Several years ago, I attended an anniversary of the University of Wisconsin Department of Psychiatry, the program I eventually completed my residency at. Thomas Insel, MD was one of the invited speakers. He outlined a revolutionary approach to educating psychiatry residents that involved a joint 2 year neuroscience internship with residents from neurology and neurosurgery. He did not provide any details. When I sent him a follow up e-mail two years later, he said it would probably not happen on his watch. I can easily build on that theme. I think that a two year program focused on basic and clinical neuroscience remains a good approach. The current approach to getting the relevant information is haphazard at best. It depends on lectures in neuroscience being interspersed with clinical rotations of varying quality and to a large extent it depends on the faculty. How many faculty are there and how many of them are expected to produce managed care style billings or "productivity" rather than high quality teaching.
A comprehensive and integrated approach that will teach state of the art neuroscience and provide the relevant training in neurology and medicine is possible. There are many obvious areas for improvement. Residents often spend their time on clinical rotations of minimal relevance for psychiatrists. I can recall learning ICU medicine and needing to familiarize myself with various tasks (Swan-Ganz catheters, central lines, ventilator settings, dopamine drips, balloon pumps) that I would never use again. I needed to be seeing hundreds of people with heart disease, arrhythmias, hypertension, diabetes, other endocrine disorders and neurological disorders. I saw many of those people when they were hospitalized, but seeing these folks in ambulatory care settings designed to enhance the learning experience for a psychiatrist would provide a better experience. The process should probably start earlier in the fourth year of medical school. Prospective psychiatrists should be focused on electives in neurology, medicine, and neurosurgery rather than psychiatry.
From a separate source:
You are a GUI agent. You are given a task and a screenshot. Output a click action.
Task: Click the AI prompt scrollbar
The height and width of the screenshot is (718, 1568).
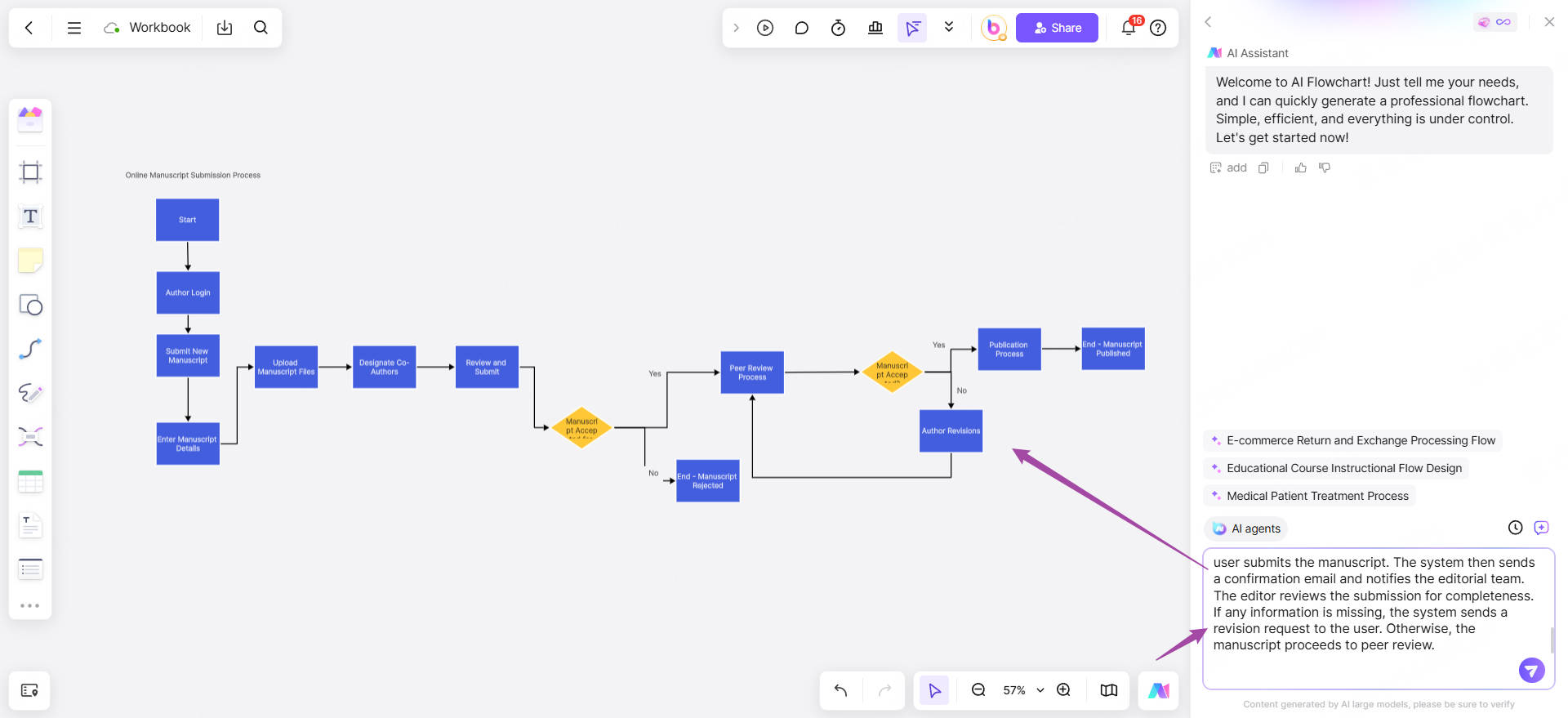pos(1552,639)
The teaching of psychiatry needs to address the practical concerns about diagnosis and treatment but also philosophical concerns. Residents need to be familiar with the antipsychiatry philosophy and the existing literature that refutes it. Residents need to know about the issue of the validity and reliability of psychiatric diagnoses and how that is established. There is actually a rich history of how that came about but it could easily be summarized in one seminar. One of the features that I was interested in when I was interviewing for residency positions was whether or not the program supplied a reading list. There were surprisingly few that did. This subject area would be a good example of required reading that is necessary to bring any prospective resident up to speed.
A good model to illustrate the difference between a neuroscience based approach as opposed to a symptoms based approach is American Society of Addiction Medicine (ASAM) definition of addiction on their web site. Unlike the DSM collection of symptoms designed to pick a group of statistical outliers, the ASAM definition correlates known addictive behaviors with brain substrates or systems. Both of the standard texts in the field by Lowinson and Ruiz and the ASAM text by Ries, Feillin, Miller, and Saitz are chock full of neuroscience as it applies to addiction. When I teach those lectures, I generally am talking about how medications work in addiction at that level but also how psychological and social factors work at the level of neurobiology. I have not seen the DSM5 at this time, but I do think that it is time to move past defining every possible substance of abuse and associated syndrome and incorporating neuroscience. Especially when the neuroscience in this case has been around for 50 years. Residency programs need to teach that level of detail.
Psychiatrists need to maintain superior communication
skills relative to other physicians and that means getting a good
basic experience in interviewing and psychotherapy techniques. At the
same time - the psychiatrist of the future needs to be able to order and interpret
tests including ECGs and MRI scans. That wide skill base taxes every faculty except the very largest academic departments. In the Internet age, there is really no reason that every residency program should not have access to the same standardized PowerPoints, lectures, and didactic material. The ASCP Model Psychopharmacology Program is an excellent example of what is possible. I would go a step beyond that and say that there should be a culture within organized psychiatry so that every psychiatrist should have access to the same material. Establishing a culture where everyone (trainees and practicing psychiatrists alike) is up to speed and competent across the broad array of topics that psychiatrists need to be familiar with is a proven approach that is rarely used in medical education.
Psychiatry also needs to be focused on old school quality. Not the kind of quality that depends on a customer satisfaction survey. The issues of diagnostic assessment and appropriate prescribing at at the top of the list. How do we make sure that every person consulting with a psychiatrist gets a high quality evaluation and treatment plan and not a plan dictated by a managed care company? The University of Wisconsin has a paradigm for networking with all physicians in their collaborative Memory Clinics program. I see no reason why that could not be extended to different diagnostic groups across the state. The focus would be on quality assessment and to prevent outliers in terms of treatment. It could be open to any psychiatrist who wanted to join and it could have additional benefits of providing university resources like online access to the medical library to clinicians in the field.
An interested, excited, and technically competent psychiatrist is the ultimate goal of residency and it should continue throughout the career of a psychiatrist. That can only happen with a focus on professionalism at all levels. My definition of professionalism does not include managing costs so that a managed care organization can make more money. Psychiatrists need to forget about being cost effective and get back to defining and providing the best possible care.